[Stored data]
# # #

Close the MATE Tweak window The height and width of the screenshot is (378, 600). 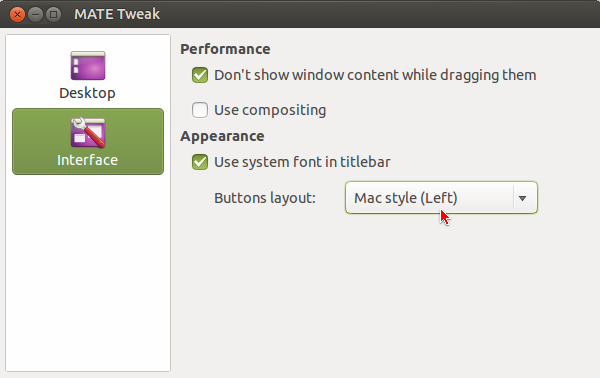[17, 15]
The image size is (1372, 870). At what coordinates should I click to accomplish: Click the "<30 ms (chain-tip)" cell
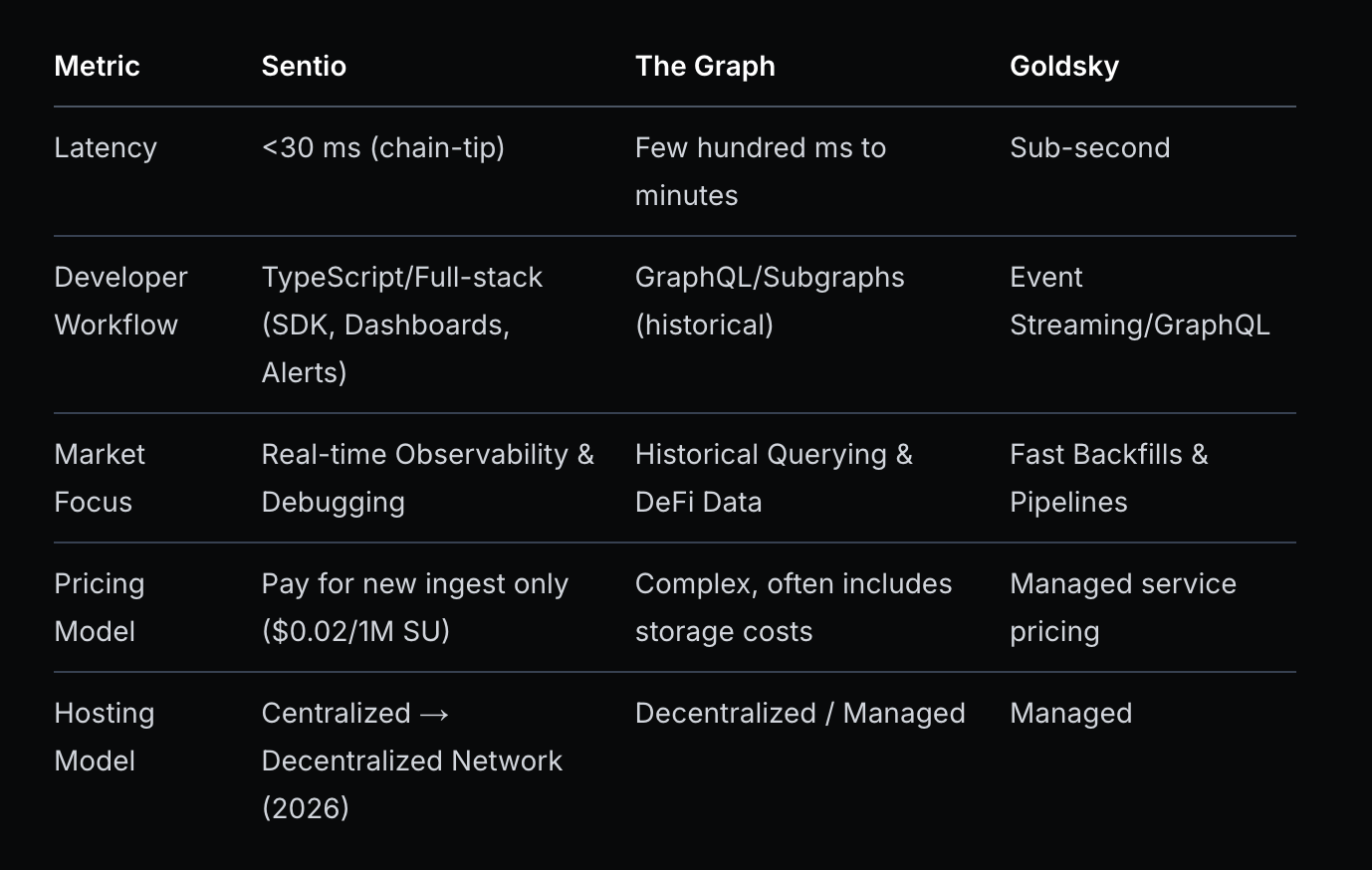tap(383, 147)
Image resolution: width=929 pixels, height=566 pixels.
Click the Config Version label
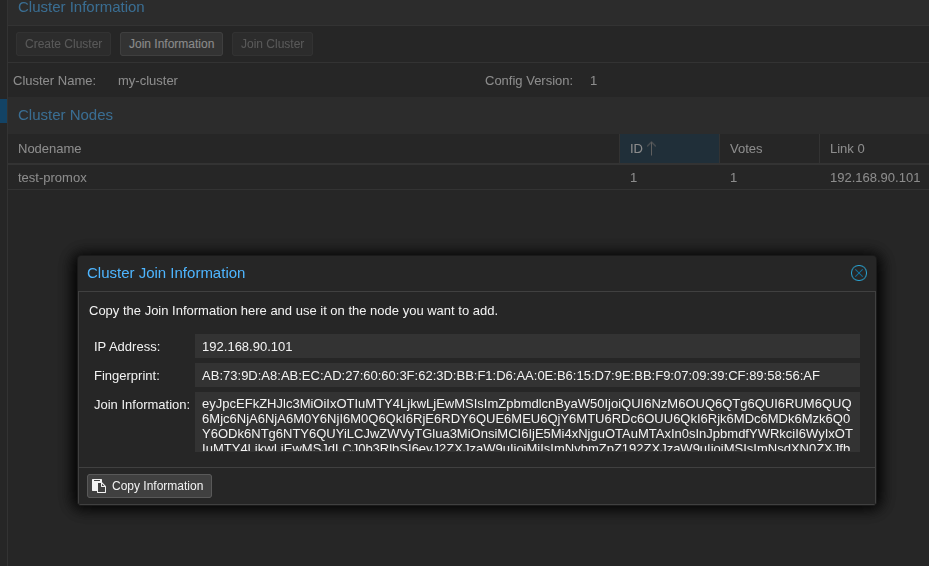pyautogui.click(x=528, y=81)
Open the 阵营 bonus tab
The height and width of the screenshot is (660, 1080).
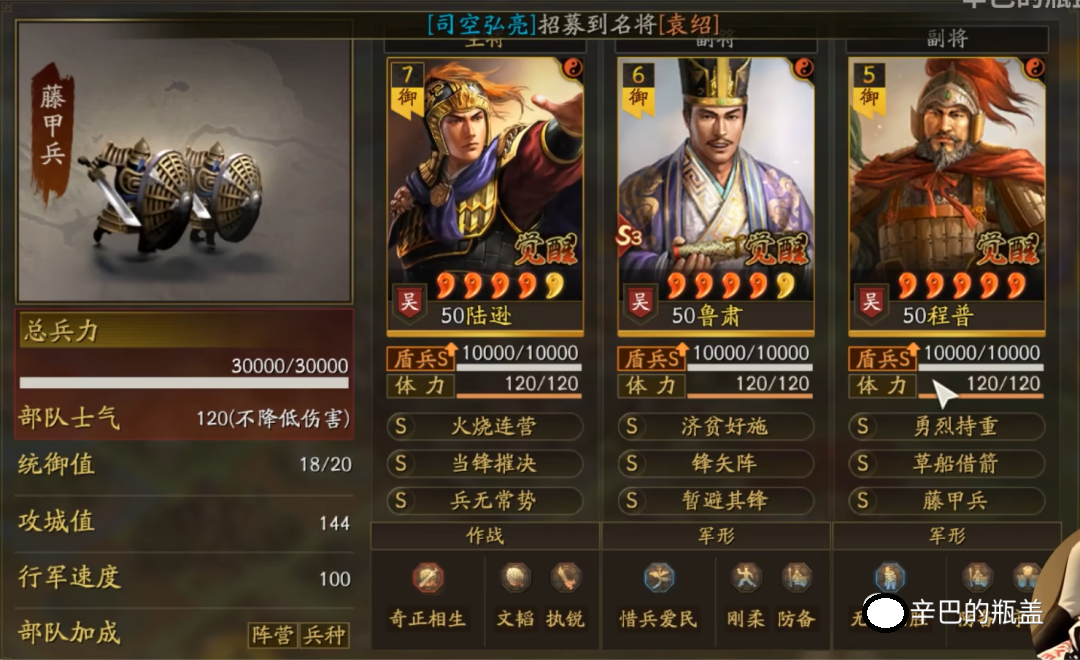[x=273, y=635]
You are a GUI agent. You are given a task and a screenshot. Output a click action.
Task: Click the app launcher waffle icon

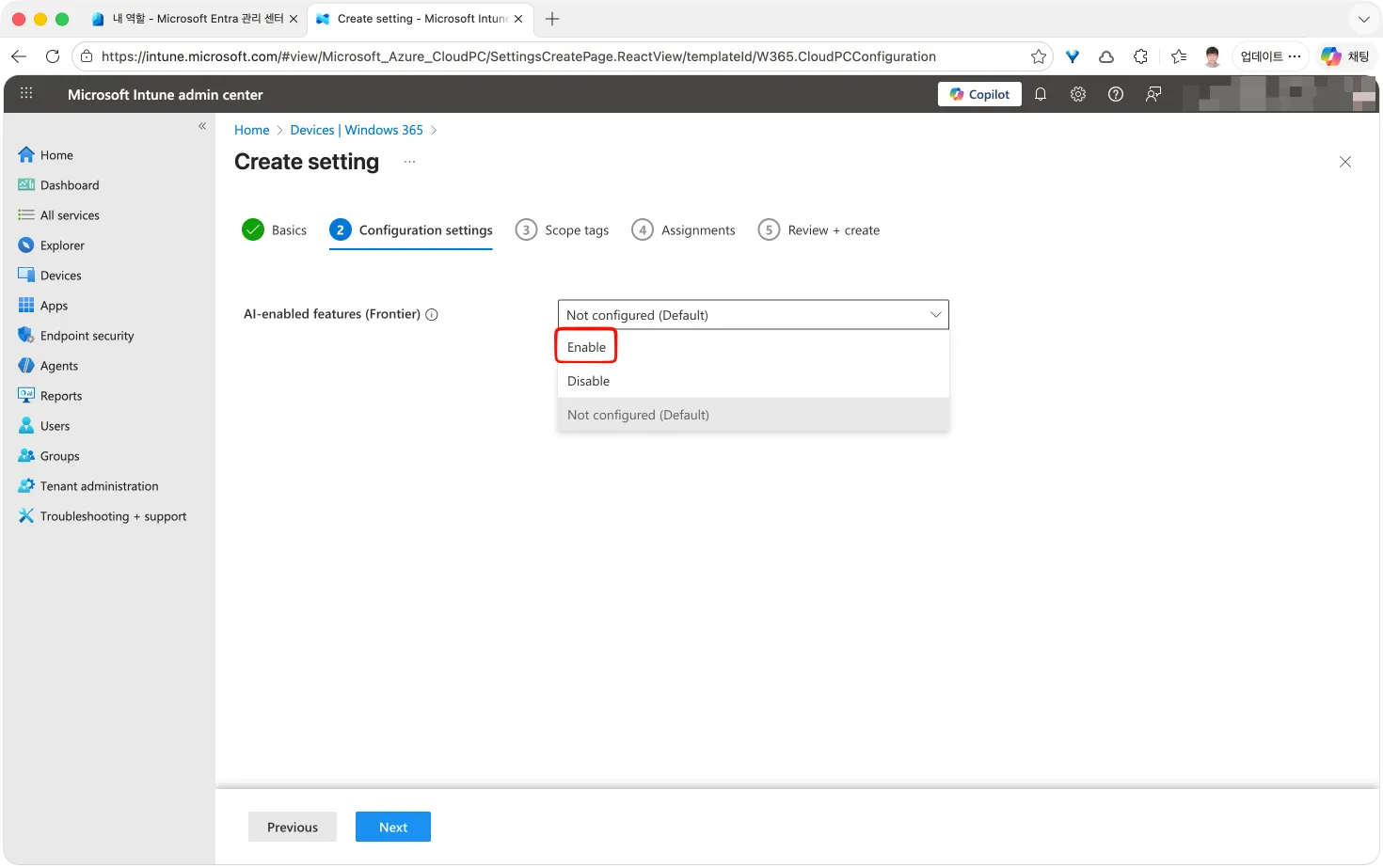pyautogui.click(x=26, y=94)
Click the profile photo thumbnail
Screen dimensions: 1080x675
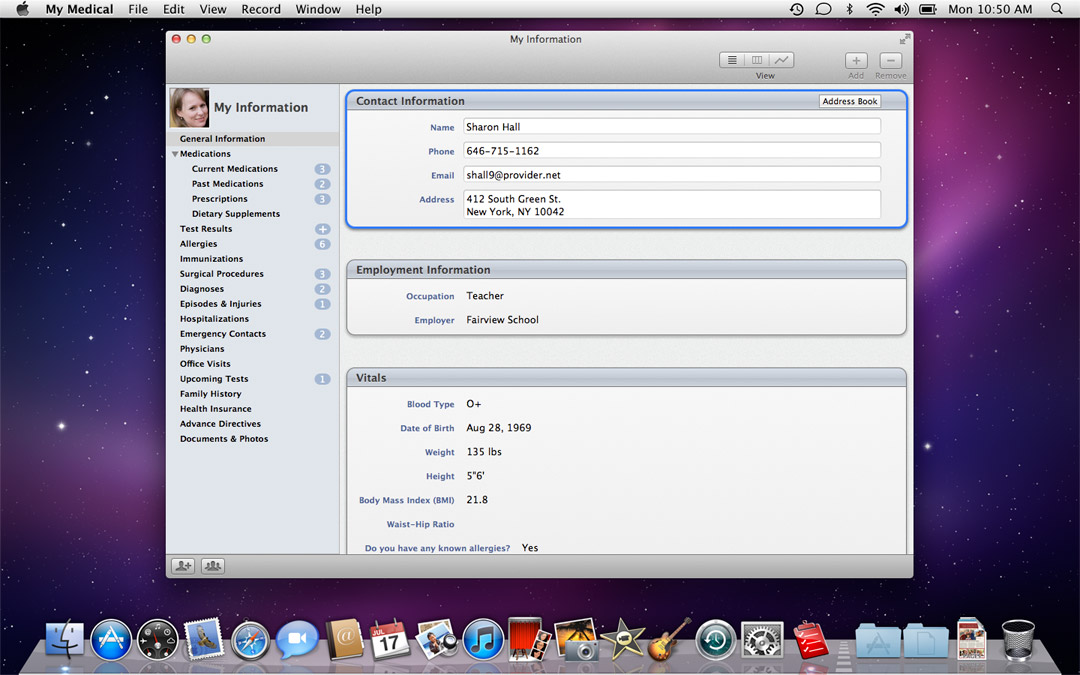(x=189, y=108)
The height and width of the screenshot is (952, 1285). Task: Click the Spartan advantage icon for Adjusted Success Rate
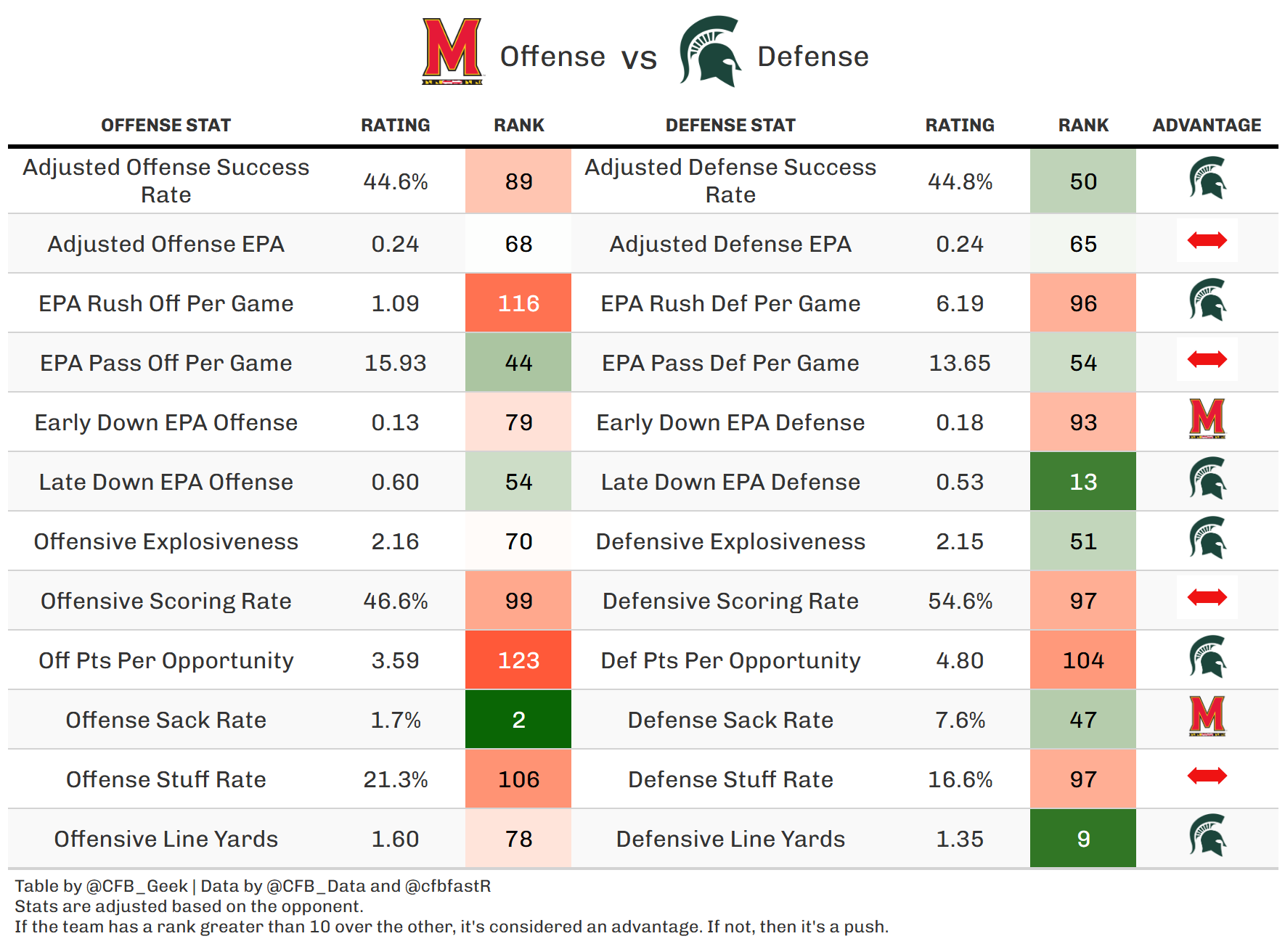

# # #

§ **Exercise**
Where the line with "You are a GUI" appears, begin there and transcribe exactly through the last line of the data, leaving all pictures aside.

§ **Task answer**
You are a GUI agent. You are given a task and a screenshot. Output a click action.
Task: Click the app launcher waffle icon

pyautogui.click(x=26, y=94)
Click the profile photo thumbnail
Screen dimensions: 1080x675
(x=189, y=108)
The height and width of the screenshot is (952, 1285). Task: Click the Spartan advantage icon for Adjusted Success Rate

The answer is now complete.